En una fiesta que me dieron por mi cumpleaños en el restaurante “Floridita” de Los Ángeles, mis amigos hicieron una ponina y me regalaron una maquina eléctrica. Una maravilla que no requería White Out porque arreglaba los fallos automáticamente.

Después comencé a escribir en el semanario 20 de Mayo donde también el director Abel Pérez era extremadamente comprensivo conmigo y con mis deficiencias. Ya no utilizaba el correo pero ahora era peor porque daba tres viajes al semanario que quedaba a unas 20 millas de mi casa, primero para llevar el escrito, después para revisar que todo saliera bien y por último para recoger el periódico y repartirlo a las amistades.

Tres años les llevó a mis mejores amigos Carlos Hurtado y Ángel Torres para convencerme de que comprara una computadora. Y yo, estúpidamente, estaba renuente.

De pronto mi hija me dijo: “Papi tengo como cuatro computadores en el garaje de mi casa tiradas en el piso, no sé si sirven o no sirven, pero ven y llévatelas y pruébalas”. Ni idea yo tenia de cómo hacer eso, pero dio la casualidad de que Tito Rodríguez Oltmans estaba quedándose en mi casa y me dijo: “Vamos para allá, las traemos todas y antes de irme para Miami yo te dejo una funcionando”.

Así se hizo y gracias a Dios eso fue algo verdaderamente milagroso. Ya le enviaba mis escritos -completamente arreglados- por Email al 20 de Mayo. Y se me abrió un tremendo campo y mis ensayos son publicados en Nuevo Acción de Aldo Rosado, Baracutey de Pedro Pablo Arencibia, Libre de Demetrio Pérez, Adri Bosch en la Argentina, la revista Ideal, la Voz de Miami Beach, Todo el Mundo Habla, Conversando con Jotavis, Balance Cubano, Guaracabuya, Asopazco, las revistas güineras Ecos del Mayabeque y La Villa, y muchos sitios más.
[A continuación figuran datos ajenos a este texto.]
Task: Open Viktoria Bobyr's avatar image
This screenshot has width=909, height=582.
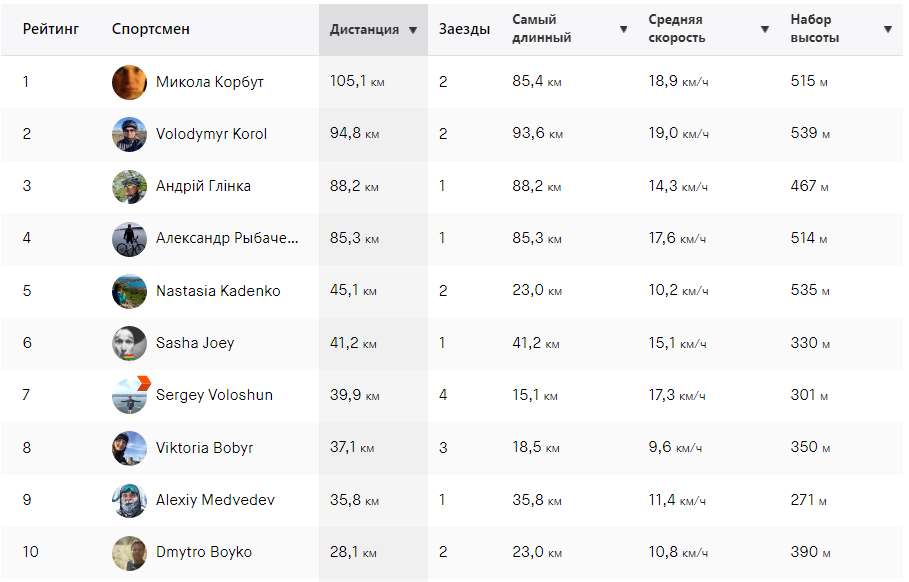Action: [129, 448]
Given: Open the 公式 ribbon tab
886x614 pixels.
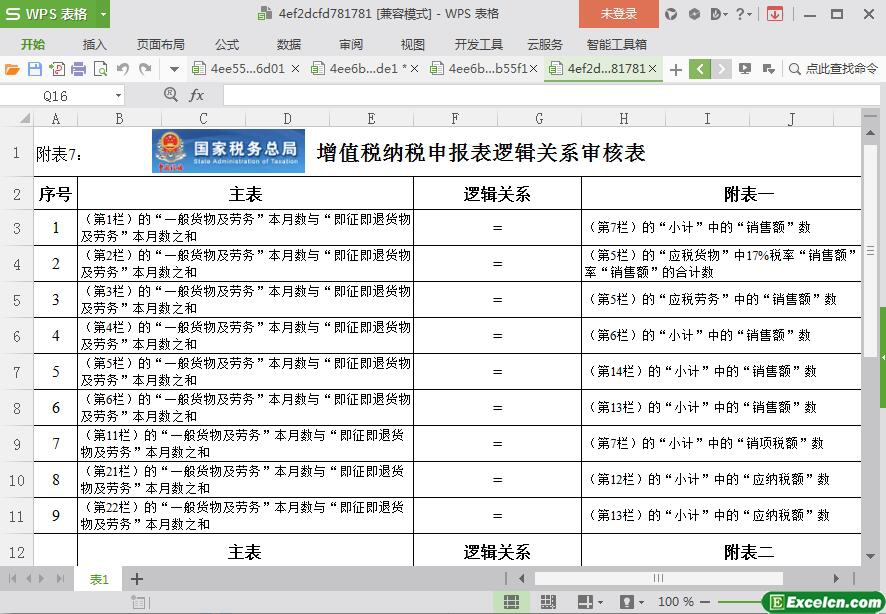Looking at the screenshot, I should point(227,44).
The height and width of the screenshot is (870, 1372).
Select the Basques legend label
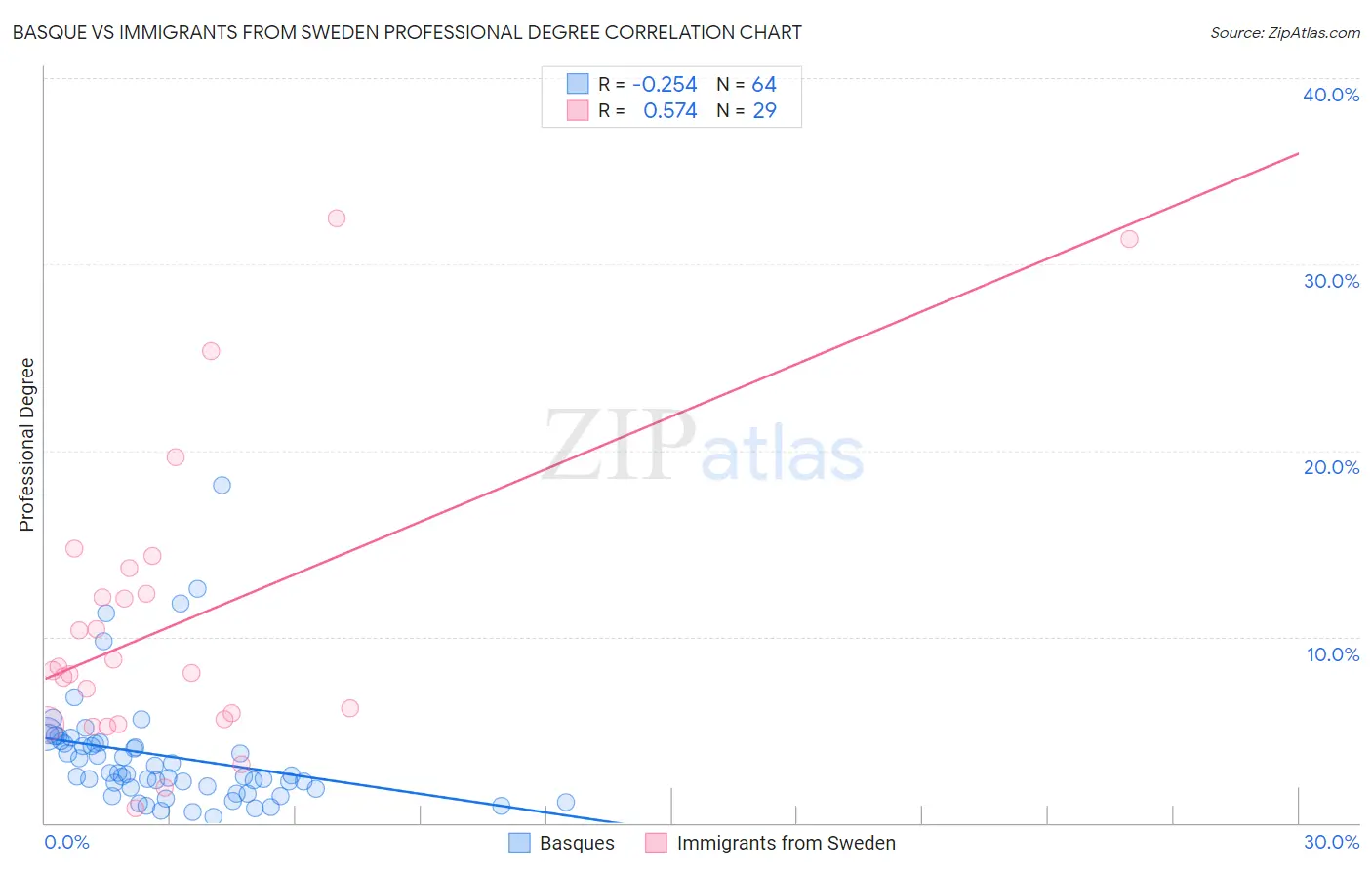[x=577, y=843]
Y lo más importante: todos lo que me leen se ocupan de reenviar mis escritos a sus amigos.

Y el mayor “desagravio” personal me llegó durante la época en que Agustín Tamargo leía mis escritos por Radio Mambí y estos fueron escuchados por una ancianita de 90 años en Hialeah quien consiguió mi teléfono y me llamó diciéndome: “¡Esteban de Jesús, soy María, yo fui tu maestra durante tres meses en Güines, te felicito, yo siempre supe que serías un buen escritor!”